Creative Commons License

Nathan B. S., Aravinth P., Reddy B. V. S., Sastry C. C., SALUNKHE S. S., Cep R.

Scientific Reports, cilt.16, sa.1, 2026 (SCI-Expanded, Scopus) identifier identifier identifier

  • Yayın Türü: Makale / Tam Makale
  • Cilt numarası: 16 Sayı: 1
  • Basım Tarihi: 2026
  • Doi Numarası: 10.1038/s41598-026-35197-y
  • Dergi Adı: Scientific Reports
  • Derginin Tarandığı İndeksler: Science Citation Index Expanded (SCI-EXPANDED), Scopus, BIOSIS, Chemical Abstracts Core, MEDLINE, Directory of Open Access Journals
  • Anahtar Kelimeler: Feature engineering, Intermittent demand forecasting, Machine learning for supply chains, Sparse time series, statistical-ML hybrid models
  • Gazi Üniversitesi Adresli: Evet

Özet

Intermittent demand forecasting remains a fundamental challenge in large-scale supply chains due to extreme demand sparsity, irregular occurrence patterns, and highly variable demand magnitudes. While recent studies have increasingly adopted complex multi-stage model architectures to address these challenges, the role of statistically grounded feature engineering has received comparatively less attention. This study proposes the Smoothed Hybrid Occurrence-Size (SHOS) framework, which generates adaptive, series-specific estimates of demand occurrence probability and conditional demand size using sparsity-aware exponential smoothing. These estimates are incorporated as features into supervised machine learning models trained on large-scale, zero-padded panel data. The proposed approach is evaluated on an automotive aftermarket dataset comprising approximately 1.4 million monthly observations across 56,000 spare-part time series, using an 11-fold rolling-window cross-validation protocol. Empirical results demonstrate that SHOS-enhanced models achieve substantial performance improvements over baseline feature sets, reducing mean absolute error (MAE) by approximately 50% and weighted mean absolute percentage error (WMAPE) by over 40% in highly intermittent demand segments. Notably, despite their increased architectural complexity, two-stage hurdle-based models do not outperform the proposed single-stage SHOS-enhanced framework. Formal statistical testing using the Wilcoxon signed-rank test confirms that the performance advantage of the single-stage SHOS model is consistent and statistically significant across all validation folds (p < 0.001).
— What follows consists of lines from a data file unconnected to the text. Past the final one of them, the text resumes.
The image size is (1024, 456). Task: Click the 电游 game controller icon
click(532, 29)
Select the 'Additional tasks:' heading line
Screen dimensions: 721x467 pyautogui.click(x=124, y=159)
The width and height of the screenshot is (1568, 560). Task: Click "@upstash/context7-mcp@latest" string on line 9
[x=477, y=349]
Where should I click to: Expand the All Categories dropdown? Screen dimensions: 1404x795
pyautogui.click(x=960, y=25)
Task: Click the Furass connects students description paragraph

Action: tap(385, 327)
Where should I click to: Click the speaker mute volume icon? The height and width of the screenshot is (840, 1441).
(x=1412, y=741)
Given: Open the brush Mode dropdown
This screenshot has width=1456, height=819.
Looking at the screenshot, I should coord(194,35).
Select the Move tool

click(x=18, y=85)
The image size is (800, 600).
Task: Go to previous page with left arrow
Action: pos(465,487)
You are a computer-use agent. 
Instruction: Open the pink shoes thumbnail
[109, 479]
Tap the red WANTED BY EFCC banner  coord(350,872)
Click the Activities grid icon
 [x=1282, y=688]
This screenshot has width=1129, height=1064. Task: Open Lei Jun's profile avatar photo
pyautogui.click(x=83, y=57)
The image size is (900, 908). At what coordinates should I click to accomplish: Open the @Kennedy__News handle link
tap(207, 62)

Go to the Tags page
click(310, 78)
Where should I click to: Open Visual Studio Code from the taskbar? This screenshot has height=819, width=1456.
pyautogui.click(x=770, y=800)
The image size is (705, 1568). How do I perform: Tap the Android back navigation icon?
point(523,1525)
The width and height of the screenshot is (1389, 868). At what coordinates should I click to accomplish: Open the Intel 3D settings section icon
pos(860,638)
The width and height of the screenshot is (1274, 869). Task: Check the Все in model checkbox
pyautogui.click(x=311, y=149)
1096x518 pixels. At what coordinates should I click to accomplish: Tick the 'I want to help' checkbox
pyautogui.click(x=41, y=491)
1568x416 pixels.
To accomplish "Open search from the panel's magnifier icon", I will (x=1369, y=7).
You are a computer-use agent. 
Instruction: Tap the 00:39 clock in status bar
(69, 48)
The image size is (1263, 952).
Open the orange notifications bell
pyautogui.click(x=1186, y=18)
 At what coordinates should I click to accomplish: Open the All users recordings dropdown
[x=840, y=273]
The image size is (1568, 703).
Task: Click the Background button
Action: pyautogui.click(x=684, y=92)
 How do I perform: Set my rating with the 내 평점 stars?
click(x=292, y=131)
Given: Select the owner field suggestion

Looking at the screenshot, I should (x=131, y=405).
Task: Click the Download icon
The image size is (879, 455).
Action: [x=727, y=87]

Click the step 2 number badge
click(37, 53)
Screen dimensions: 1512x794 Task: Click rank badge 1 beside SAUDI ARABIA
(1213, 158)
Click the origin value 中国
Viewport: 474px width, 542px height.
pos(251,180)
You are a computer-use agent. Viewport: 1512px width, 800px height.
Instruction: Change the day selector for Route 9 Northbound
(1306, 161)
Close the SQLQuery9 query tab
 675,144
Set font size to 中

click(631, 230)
These findings reveal an unexpected but practically important insight: robust, statistically informed feature engineering can be more effective than increased model complexity for intermittent demand forecasting. The results highlight the value of simple, interpretable, and computationally efficient forecasting frameworks for large-scale operational deployment, while motivating future validation across additional application domains.